Nigerian SEC Raises Minimum Capital Requirement for Crypto Service Providers by $1.05 Million
As of January 16, 2026, the Nigerian SEC unveiled an updated circular outlining revised minimum capital (MC) stipulations for various entities operating within the financial ecosystem. This impacts core and non-core capital market operators, market infrastructure institutions, financial technology (FinTech) entities, virtual asset service providers (VASPs), and commodity market intermediaries.

The underlying motive behind this adjusted capital framework is to enhance operational resilience, ensure adequate capitalization, bolster market stability, and stimulate innovation across emerging sectors like the cryptocurrency marketplace.
Specifically for VASPs, the minimum capital for digital asset exchanges (DAX) and custodians has escalated from N500 million ($352,000) to N2 billion ($1.4 million).
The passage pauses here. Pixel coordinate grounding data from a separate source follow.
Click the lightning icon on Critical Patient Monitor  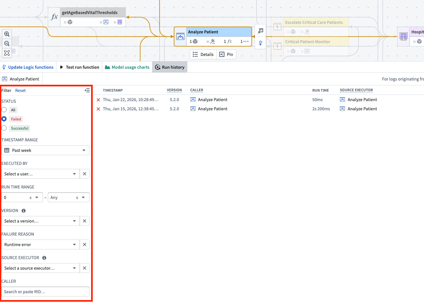click(277, 46)
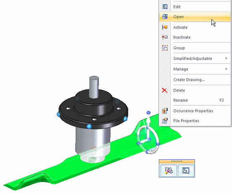The image size is (232, 193).
Task: Click the Group icon
Action: [x=165, y=48]
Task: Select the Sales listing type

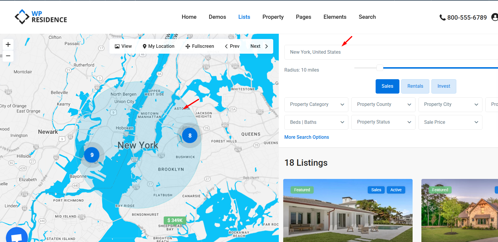Action: click(387, 86)
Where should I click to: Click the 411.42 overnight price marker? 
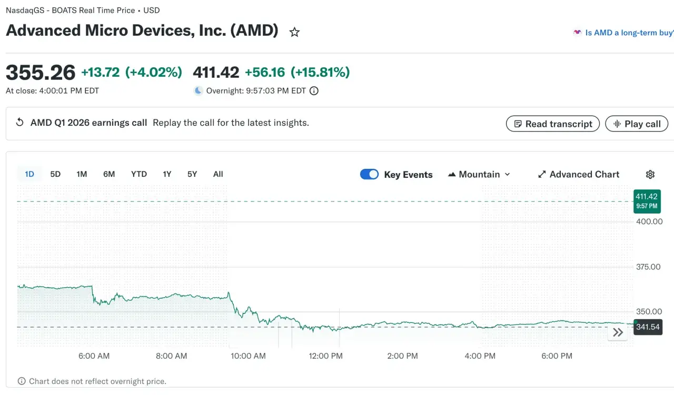[647, 201]
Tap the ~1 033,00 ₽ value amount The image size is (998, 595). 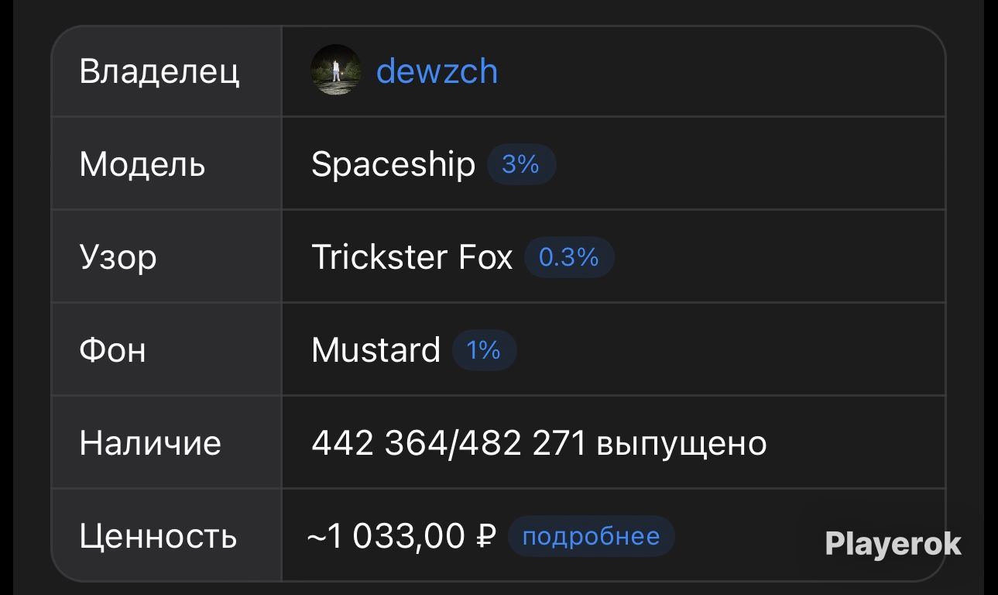click(401, 536)
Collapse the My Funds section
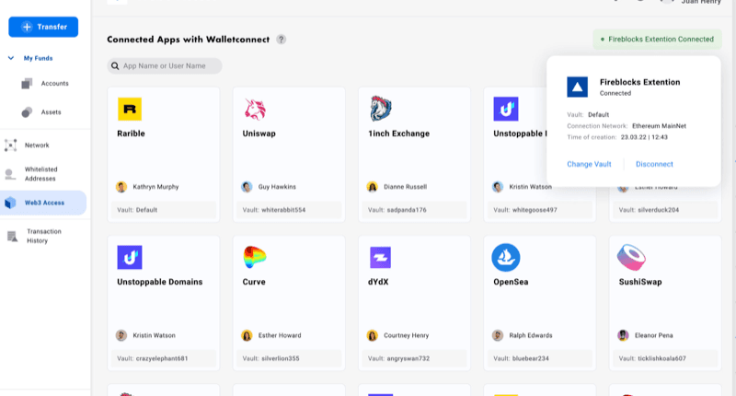This screenshot has width=736, height=396. (11, 58)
Furthermore, digital asset offering platforms (DAOP) facilitating the issuance and primary sales of digital assets must now maintain a capital threshold of N1 billion ($704,111).
Of particular interest is the SEC’s circular, which extends recognition to numerous VASPs previously navigating a regulatory gap. This includes ancillary virtual assets service providers (AVASPs), tasked with delivering supporting services such as blockchain analytics, who will now adhere to a minimum capital requirement of N300 million ($211,200).
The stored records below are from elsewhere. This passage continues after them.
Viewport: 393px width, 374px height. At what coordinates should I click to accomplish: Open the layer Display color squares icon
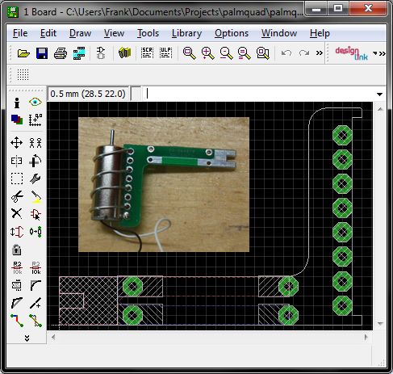click(x=17, y=120)
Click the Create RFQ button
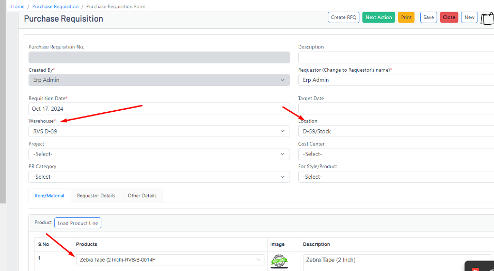The height and width of the screenshot is (271, 494). click(344, 17)
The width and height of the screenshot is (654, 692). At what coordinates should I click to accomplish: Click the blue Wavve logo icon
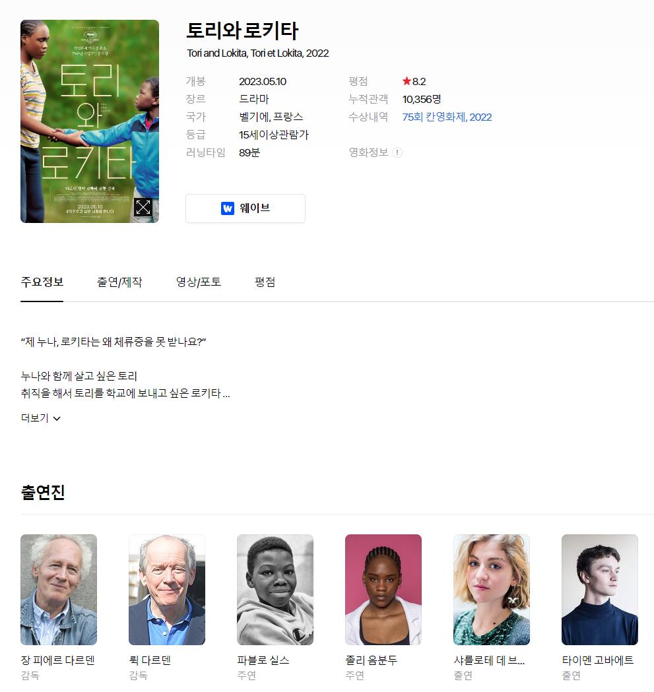tap(228, 208)
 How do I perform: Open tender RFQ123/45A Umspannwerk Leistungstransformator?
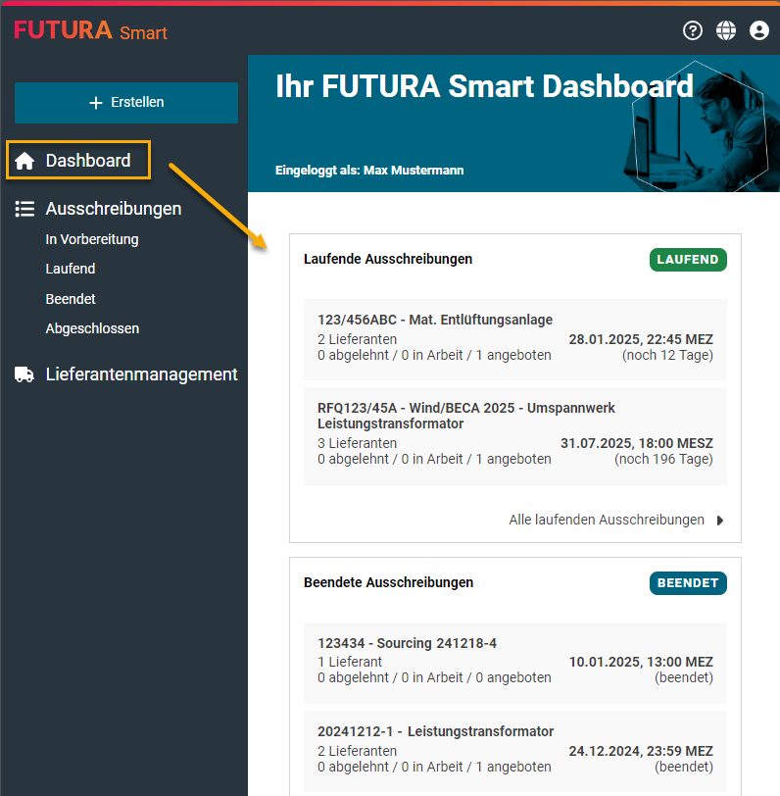coord(466,416)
Additionally, both digital assets intermediaries (DAI) and digital asset platform operators (DAPO) are subject to a base capital requirement of N500 million ($352,000). Moreover, for real-world assets tokenization and offering platforms (RATOP), a new minimum capital mandate of N1 billion ($704,111) has been established.
Entities affected by these changes are urged to comply with the new minimum capital requirements by June 30, 2027. Non-compliance could lead to serious repercussions, including the suspension or revocation of registration as deemed appropriate by the SEC.
Nigerian Government Amplifies Engagement with the Cryptocurrency Sector
In addition to the SEC’s recent updates, the Nigerian government appears to be intensifying its engagement with the cryptocurrency sector.
For instance, the recent Nigeria Tax Administration Act (2025) now mandates that all digital asset transactions must be associated with Tax Identification Numbers (TIN) and National Identification Numbers (NIN). This initiative effectively incorporates the emerging industry into the national tax framework, expanding the government’s revenue base.
Moreover, the SEC has entered into a partnership with the Nigerian Police Force (NPF) aimed at combatting fraudulent schemes, including Ponzi operations and other scams that threaten the integrity of the market.